At long last, the city has begun selling the houses it seized for unpaid taxes last year.
Five new owners agreed to make substantial renovations — in the tens of thousands of dollars — to bring their new properties up to code. They also agreed to purchase prices high enough that the city made back almost all of what it lost in delinquent taxes on those properties.
City Council members had hoped to sell many houses before winter. The process instead took 10 months, but it’s finally under way.
On Monday, the council sold five houses — and nearly sold a sixth, but two more bids came in at the last minute. In response, the council decided to allow bidding to continue until Friday before making a final decision.
For the five houses sold Monday, the city received a total of $99,500.

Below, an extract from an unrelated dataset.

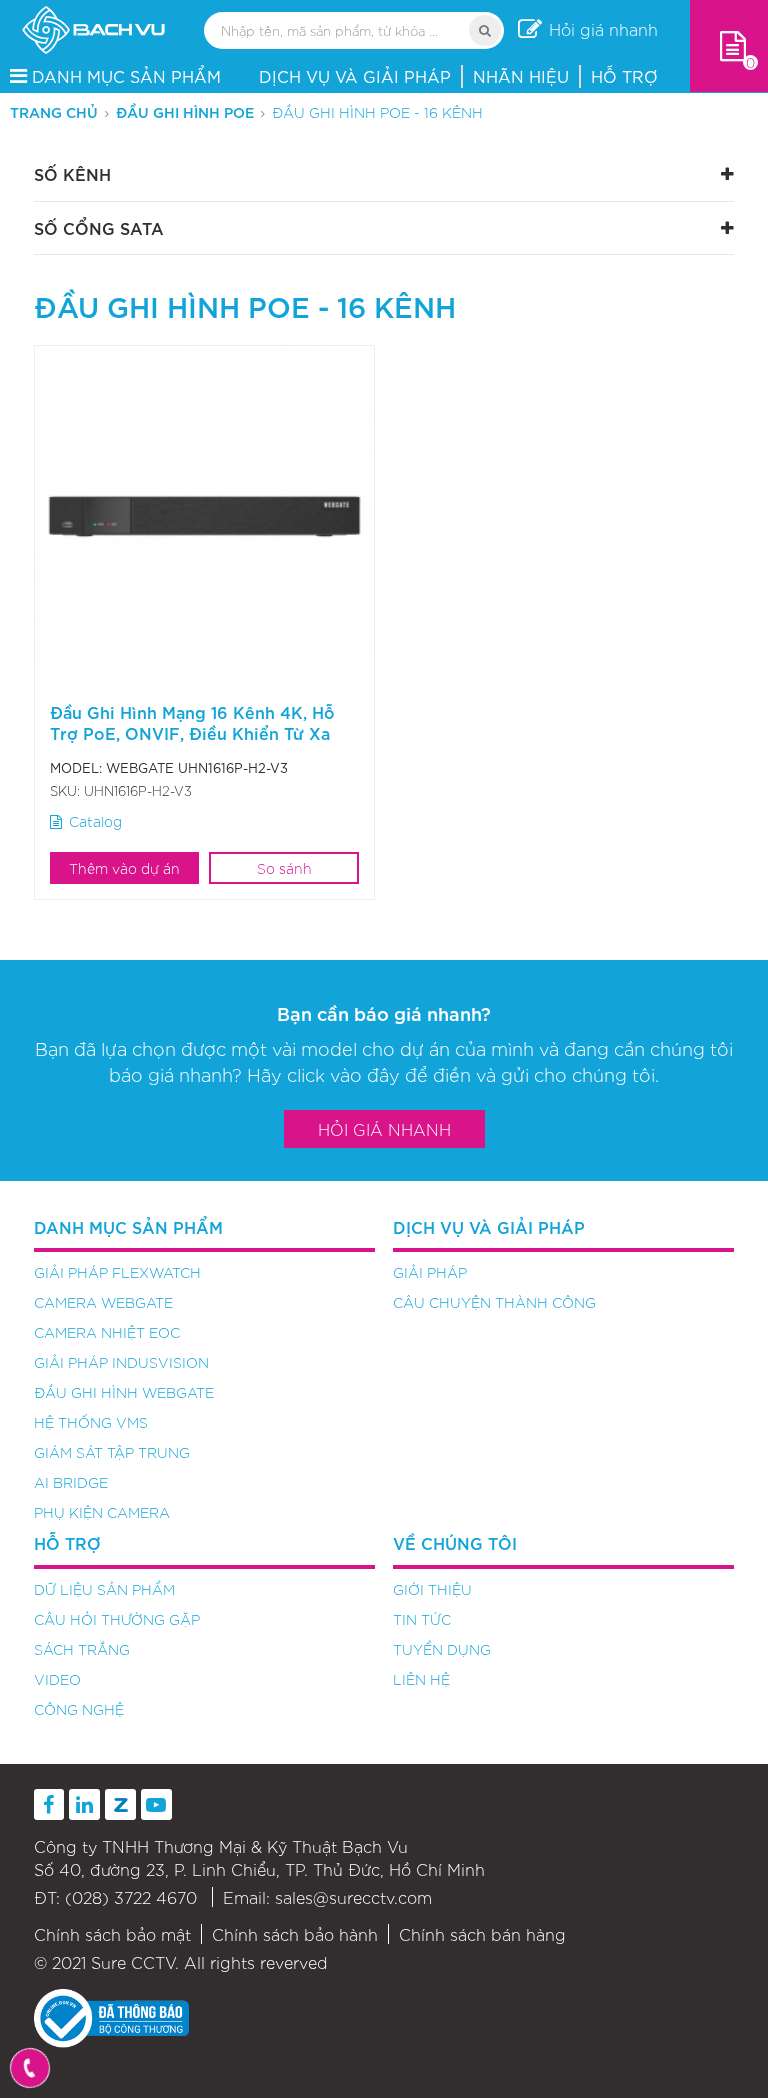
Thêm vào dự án (124, 868)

That’s almost exactly as much as the city was owed in taxes on those houses: $99,936.
But the windfall came mainly through the sale of one house: 1902 Broadway, which sold for $60,000. The former owner, Timothy Will Young, owed $25,251 in back taxes.
When the city foreclosed, each property’s tax bill was wiped out. But the hope was to recoup at least some of those taxes — and the hefty cost of foreclosure — by selling the property.
The key was finding buyers who would also agree to make renovations and live in the property, rather than becoming landlords. Many of the properties were seized from landlords who collected rent but did not maintain their houses or pay the taxes.
bids coming in
After Mayor Gary McCarthy hired Realtors to sell the houses, bids started flowing. There are several more sale contracts in the pipeline, Councilman Carl Erikson said.
“This is really good progress,” he added. “I’m delighted with the number we had tonight.”
But the sudden interest in the houses was bad news to one family.
Christopher and David Malizia had intended to buy 2522 Campbell Ave. for $15,100 Monday night. They also agreed to renovations that the city estimated would cost $55,000.
But after their bid was approved by the property disposition committee and discussed by the City Council in committee last week, two more bids came in. One was filed Monday, just hours before the council meeting.
In light of that, Corporation Counsel John Polster said the council should let all the parties continue bidding before selling the property. Bids will be accepted at the Law Department office in City Hall until the end of the day Friday.
The council agreed to postpone a vote on that sale, but Erikson said it indicated a flaw in their process.
“That’s a really good problem to have, but we need to figure out a process where everyone is treated fairly,” he said.
Christopher Malizia urged the council to just sell him the property.
“I want to bring it back to life,” he said. “We plan to go full time as soon as we get the property, hit the ground running. We don’t even need the year [to finish renovations].”
He added that he doubted the other bidders had inspected the property. He and his brother walked through it before deciding to bid on it.
“They just think they can slap a coat of fresh paint on it,” he said. “They don’t know; they haven’t seen the inside.”
The brothers offered before-and-after pictures of another city property they had renovated, and noted that they were current on their city taxes. They emphasized that David Malizia would live in the two-family house.
But Polster implied that they would have to pay more to buy the house now. He told them that if they wanted it, they should offer a new bid.